··· DATA RECORDS

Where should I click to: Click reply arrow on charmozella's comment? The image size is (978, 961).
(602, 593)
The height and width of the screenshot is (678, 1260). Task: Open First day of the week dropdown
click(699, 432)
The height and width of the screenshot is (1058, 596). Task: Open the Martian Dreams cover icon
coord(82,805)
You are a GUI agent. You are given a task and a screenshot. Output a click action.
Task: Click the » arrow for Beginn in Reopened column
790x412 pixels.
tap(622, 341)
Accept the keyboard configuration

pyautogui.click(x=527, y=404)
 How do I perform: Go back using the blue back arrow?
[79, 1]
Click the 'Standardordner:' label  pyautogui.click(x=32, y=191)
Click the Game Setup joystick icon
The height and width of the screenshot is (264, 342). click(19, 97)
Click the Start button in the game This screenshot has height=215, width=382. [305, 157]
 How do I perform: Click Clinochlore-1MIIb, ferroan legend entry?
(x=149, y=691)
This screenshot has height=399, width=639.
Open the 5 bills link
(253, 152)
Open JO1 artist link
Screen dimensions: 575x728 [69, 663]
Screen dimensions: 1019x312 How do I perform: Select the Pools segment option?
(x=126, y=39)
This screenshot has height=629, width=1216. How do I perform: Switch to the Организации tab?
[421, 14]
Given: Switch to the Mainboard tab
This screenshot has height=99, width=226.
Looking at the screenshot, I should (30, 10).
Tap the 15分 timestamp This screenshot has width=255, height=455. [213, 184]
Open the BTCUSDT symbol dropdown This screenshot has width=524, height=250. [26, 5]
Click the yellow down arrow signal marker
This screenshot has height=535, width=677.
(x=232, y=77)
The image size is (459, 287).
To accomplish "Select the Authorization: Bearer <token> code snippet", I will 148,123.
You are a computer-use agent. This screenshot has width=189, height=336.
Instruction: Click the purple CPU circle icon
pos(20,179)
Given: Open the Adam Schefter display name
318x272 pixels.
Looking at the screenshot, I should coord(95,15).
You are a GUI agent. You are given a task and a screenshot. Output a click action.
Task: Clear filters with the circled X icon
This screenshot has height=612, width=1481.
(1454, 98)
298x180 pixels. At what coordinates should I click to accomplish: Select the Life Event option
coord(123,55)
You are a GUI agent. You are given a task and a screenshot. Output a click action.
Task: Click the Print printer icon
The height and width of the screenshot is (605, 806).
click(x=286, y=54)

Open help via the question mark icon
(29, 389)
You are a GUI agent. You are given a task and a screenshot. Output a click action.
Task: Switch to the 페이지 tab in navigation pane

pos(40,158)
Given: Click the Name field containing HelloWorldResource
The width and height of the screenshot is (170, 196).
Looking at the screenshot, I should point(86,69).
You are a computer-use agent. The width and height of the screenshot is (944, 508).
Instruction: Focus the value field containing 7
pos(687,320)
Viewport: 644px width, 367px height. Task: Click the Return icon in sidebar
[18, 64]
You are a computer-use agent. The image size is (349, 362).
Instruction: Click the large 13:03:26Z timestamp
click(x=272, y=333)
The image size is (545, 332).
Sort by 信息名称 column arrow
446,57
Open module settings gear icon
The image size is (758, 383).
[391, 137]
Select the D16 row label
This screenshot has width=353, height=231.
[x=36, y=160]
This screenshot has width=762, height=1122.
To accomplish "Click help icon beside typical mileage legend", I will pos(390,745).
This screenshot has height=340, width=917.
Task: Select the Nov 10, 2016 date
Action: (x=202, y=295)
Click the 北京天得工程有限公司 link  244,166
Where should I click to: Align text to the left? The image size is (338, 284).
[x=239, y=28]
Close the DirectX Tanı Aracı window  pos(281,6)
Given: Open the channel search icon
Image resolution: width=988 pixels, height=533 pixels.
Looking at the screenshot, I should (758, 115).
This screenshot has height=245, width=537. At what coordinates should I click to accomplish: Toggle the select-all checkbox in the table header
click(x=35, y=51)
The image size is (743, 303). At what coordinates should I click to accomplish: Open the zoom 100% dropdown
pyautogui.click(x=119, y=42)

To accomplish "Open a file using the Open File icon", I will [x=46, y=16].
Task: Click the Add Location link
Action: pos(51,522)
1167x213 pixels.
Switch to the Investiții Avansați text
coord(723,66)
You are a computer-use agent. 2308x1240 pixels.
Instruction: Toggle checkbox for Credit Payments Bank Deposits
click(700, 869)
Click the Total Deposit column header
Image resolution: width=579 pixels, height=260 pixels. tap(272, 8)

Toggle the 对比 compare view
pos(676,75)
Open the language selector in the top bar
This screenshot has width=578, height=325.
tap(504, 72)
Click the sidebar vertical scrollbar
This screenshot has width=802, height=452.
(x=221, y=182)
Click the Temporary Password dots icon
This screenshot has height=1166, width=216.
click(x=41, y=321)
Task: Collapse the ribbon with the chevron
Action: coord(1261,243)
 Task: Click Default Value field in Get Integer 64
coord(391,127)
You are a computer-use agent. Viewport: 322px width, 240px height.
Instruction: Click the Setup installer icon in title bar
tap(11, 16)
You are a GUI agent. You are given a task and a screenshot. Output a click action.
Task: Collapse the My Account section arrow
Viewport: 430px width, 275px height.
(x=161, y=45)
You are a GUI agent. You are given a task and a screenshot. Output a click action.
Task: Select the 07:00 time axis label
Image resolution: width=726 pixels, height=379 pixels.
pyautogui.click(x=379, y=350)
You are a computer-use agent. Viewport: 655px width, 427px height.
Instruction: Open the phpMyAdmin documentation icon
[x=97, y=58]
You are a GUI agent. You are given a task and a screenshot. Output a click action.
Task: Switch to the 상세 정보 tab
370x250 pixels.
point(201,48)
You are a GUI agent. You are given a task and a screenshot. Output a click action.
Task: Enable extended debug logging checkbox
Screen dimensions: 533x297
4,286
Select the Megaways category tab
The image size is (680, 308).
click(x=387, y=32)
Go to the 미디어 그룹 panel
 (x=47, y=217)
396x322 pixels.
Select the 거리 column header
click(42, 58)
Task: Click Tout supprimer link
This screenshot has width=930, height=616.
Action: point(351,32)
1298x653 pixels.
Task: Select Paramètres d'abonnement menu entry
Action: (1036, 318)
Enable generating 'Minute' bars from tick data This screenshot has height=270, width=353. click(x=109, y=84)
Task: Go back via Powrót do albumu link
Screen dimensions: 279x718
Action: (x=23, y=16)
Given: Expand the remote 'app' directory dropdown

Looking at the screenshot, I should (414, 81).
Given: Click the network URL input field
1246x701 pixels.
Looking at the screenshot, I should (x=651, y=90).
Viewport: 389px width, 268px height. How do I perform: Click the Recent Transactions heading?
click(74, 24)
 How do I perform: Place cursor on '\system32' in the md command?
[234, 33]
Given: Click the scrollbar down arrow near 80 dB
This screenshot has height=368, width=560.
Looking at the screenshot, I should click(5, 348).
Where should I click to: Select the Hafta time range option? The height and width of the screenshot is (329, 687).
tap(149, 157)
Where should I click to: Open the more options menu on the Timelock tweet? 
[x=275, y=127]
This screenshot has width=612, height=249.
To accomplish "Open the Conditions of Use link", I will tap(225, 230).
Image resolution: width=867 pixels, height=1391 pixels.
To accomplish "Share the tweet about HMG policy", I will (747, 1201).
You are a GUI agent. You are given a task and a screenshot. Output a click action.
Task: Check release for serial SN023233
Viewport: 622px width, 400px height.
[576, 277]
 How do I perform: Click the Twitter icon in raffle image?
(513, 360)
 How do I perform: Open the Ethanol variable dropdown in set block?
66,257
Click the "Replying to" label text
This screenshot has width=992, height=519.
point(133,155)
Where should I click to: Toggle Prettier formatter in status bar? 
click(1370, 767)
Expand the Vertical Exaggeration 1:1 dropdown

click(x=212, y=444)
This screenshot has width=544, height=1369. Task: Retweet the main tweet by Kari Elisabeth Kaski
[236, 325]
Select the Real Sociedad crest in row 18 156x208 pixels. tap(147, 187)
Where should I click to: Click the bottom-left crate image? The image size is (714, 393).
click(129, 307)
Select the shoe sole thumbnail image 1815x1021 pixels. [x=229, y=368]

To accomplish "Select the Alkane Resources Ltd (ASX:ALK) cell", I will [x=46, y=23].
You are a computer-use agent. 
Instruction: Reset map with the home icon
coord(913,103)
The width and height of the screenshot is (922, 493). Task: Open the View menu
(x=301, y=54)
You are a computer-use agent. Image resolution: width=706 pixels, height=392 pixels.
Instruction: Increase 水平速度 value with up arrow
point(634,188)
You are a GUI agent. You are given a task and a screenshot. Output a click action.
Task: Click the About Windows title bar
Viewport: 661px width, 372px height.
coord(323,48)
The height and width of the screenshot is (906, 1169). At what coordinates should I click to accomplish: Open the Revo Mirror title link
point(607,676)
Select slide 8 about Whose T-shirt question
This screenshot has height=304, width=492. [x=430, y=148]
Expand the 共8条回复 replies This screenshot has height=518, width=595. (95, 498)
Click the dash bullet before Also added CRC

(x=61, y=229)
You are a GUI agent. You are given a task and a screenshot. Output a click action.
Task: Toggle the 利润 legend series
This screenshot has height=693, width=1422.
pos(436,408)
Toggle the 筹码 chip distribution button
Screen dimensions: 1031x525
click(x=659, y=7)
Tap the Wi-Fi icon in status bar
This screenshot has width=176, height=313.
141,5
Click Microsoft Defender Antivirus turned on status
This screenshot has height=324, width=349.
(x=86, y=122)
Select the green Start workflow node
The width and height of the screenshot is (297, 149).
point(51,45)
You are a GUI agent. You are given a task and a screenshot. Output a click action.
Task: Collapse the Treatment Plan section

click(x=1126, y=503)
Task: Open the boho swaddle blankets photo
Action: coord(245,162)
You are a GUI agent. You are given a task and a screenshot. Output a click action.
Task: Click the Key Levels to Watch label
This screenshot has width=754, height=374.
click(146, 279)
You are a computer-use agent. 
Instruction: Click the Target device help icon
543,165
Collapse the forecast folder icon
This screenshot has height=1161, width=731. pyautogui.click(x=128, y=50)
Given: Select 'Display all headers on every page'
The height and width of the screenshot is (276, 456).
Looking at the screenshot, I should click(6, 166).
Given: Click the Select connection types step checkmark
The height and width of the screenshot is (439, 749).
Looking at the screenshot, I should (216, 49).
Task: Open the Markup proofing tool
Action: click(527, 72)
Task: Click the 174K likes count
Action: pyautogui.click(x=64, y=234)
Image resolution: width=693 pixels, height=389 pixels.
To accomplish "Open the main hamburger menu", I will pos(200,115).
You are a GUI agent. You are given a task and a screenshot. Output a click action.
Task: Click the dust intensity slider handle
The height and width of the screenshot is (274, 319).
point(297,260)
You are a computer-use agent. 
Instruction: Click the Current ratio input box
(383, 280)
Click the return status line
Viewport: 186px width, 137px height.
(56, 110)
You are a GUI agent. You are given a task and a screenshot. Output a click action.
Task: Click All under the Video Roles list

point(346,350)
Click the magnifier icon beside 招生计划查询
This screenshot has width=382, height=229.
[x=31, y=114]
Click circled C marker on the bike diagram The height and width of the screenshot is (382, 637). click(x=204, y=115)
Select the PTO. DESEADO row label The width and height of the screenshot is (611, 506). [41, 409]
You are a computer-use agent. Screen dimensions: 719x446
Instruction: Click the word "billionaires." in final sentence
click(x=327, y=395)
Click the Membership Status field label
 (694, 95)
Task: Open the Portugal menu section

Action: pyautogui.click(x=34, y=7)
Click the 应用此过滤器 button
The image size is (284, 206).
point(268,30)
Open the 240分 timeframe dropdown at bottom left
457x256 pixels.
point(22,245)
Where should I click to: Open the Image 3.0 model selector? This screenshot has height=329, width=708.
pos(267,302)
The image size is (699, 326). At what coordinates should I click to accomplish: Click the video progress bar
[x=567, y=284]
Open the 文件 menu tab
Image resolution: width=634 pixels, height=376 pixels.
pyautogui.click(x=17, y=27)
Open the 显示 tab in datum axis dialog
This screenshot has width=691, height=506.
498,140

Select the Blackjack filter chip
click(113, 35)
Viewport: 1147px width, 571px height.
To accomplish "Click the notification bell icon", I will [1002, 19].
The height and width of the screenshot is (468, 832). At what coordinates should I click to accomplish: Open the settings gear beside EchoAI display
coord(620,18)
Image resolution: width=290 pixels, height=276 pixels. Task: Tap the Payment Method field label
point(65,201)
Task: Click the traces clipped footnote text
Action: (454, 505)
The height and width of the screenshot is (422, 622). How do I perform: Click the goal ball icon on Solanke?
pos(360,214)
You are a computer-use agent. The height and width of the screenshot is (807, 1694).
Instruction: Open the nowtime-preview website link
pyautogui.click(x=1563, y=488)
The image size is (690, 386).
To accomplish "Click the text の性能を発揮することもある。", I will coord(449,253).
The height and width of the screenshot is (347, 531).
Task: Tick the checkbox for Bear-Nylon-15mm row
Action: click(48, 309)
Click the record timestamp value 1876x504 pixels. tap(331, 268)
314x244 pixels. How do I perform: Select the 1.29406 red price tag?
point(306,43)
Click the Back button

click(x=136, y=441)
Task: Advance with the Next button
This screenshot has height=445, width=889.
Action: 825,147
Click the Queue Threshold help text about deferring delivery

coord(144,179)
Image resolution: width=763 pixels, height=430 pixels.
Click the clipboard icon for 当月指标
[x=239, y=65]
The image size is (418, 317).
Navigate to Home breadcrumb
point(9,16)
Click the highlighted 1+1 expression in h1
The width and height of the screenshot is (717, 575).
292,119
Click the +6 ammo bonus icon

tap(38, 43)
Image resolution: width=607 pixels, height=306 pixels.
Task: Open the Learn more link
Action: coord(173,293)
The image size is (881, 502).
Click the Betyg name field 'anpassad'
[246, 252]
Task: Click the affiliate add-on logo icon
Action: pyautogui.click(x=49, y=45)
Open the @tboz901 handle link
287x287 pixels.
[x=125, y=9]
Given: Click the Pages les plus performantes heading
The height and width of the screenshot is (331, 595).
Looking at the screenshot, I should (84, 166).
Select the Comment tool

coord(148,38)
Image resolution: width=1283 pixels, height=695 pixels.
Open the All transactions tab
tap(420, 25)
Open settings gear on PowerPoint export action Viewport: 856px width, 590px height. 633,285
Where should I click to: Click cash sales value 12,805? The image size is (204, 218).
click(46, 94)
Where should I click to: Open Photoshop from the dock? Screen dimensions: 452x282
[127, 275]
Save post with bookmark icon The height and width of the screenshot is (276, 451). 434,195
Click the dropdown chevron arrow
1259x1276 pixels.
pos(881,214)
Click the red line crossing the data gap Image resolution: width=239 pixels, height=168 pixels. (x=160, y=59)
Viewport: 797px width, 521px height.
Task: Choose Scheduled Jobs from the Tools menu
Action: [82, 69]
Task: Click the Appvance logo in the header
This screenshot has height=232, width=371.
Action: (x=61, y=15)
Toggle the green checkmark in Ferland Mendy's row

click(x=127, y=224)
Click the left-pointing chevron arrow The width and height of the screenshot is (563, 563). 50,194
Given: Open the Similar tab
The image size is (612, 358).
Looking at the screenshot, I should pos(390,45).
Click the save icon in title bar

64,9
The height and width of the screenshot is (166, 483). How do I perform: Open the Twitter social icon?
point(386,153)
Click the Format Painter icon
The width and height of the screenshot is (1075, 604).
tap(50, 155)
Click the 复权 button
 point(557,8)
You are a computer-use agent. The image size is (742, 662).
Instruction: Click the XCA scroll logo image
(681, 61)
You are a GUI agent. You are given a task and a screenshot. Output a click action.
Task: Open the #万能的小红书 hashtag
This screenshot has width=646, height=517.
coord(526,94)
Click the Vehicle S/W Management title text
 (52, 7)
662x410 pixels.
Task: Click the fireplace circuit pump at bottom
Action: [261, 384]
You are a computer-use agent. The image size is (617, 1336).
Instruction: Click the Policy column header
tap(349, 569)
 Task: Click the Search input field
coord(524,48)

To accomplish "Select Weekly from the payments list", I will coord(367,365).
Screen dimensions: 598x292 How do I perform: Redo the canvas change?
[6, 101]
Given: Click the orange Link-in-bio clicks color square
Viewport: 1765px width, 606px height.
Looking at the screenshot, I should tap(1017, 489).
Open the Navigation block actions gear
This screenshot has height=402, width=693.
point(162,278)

······

EXERCISE GOAL:
Say how many lines of the data above have the string "scrollbar" in them, and write nothing besides that number.

ANSWER:
2